_What this task involves_
For the records that follow, please set down exactly the lines between the one holding "Open the Visual Paradigm link" and the one holding "Given: Enable the 启用 Tun switch", inclusive, and only those.

Dataset entries:
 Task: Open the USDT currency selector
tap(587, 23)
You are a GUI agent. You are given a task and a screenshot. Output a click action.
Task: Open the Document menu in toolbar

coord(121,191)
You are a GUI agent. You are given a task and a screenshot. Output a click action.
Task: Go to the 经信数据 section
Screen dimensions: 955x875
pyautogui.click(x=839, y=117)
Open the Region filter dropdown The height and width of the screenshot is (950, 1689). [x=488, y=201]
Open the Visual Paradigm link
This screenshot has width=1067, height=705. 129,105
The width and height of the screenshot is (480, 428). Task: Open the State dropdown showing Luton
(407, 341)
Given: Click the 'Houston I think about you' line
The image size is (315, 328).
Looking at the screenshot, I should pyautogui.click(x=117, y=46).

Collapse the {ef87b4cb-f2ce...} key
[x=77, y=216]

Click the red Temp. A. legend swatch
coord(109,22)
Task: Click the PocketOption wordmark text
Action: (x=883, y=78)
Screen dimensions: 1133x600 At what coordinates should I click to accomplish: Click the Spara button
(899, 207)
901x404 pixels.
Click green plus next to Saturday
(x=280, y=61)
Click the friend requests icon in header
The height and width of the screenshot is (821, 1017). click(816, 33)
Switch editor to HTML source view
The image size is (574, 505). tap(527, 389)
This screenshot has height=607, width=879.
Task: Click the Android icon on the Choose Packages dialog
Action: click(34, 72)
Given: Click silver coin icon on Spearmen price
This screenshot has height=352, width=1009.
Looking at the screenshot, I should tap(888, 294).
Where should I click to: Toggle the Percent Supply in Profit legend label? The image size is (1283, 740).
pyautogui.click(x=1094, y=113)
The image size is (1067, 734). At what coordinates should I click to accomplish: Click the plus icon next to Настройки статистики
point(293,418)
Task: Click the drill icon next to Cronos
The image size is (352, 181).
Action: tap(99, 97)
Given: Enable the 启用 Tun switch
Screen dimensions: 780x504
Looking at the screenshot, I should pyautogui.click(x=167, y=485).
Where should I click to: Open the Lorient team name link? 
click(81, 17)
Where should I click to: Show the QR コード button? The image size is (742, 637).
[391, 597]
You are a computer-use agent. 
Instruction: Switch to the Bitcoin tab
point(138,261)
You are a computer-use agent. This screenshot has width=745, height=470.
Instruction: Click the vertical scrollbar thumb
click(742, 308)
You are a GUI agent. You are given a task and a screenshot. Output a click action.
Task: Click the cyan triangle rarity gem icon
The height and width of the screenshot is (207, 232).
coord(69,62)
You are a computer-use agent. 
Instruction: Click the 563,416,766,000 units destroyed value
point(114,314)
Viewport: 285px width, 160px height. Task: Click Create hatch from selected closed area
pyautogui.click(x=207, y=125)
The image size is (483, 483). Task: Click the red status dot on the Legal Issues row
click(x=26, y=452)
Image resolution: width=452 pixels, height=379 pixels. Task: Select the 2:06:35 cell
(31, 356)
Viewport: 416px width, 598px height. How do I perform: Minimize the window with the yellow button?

_Final answer_
Open the Visual Paradigm link
This screenshot has width=1067, height=705. 129,105
The width and height of the screenshot is (480, 428). Task: Open the State dropdown showing Luton
(407, 341)
Given: Click the 'Houston I think about you' line
The image size is (315, 328).
Looking at the screenshot, I should pyautogui.click(x=117, y=46).

Collapse the {ef87b4cb-f2ce...} key
[x=77, y=216]

Click the red Temp. A. legend swatch
coord(109,22)
Task: Click the PocketOption wordmark text
Action: (x=883, y=78)
Screen dimensions: 1133x600 At what coordinates should I click to accomplish: Click the Spara button
(899, 207)
901x404 pixels.
Click green plus next to Saturday
(x=280, y=61)
Click the friend requests icon in header
The height and width of the screenshot is (821, 1017). click(816, 33)
Switch editor to HTML source view
The image size is (574, 505). tap(527, 389)
This screenshot has height=607, width=879.
Task: Click the Android icon on the Choose Packages dialog
Action: click(34, 72)
Given: Click silver coin icon on Spearmen price
This screenshot has height=352, width=1009.
Looking at the screenshot, I should tap(888, 294).
Where should I click to: Toggle the Percent Supply in Profit legend label? The image size is (1283, 740).
pyautogui.click(x=1094, y=113)
The image size is (1067, 734). At what coordinates should I click to accomplish: Click the plus icon next to Настройки статистики
point(293,418)
Task: Click the drill icon next to Cronos
The image size is (352, 181).
Action: tap(99, 97)
Given: Enable the 启用 Tun switch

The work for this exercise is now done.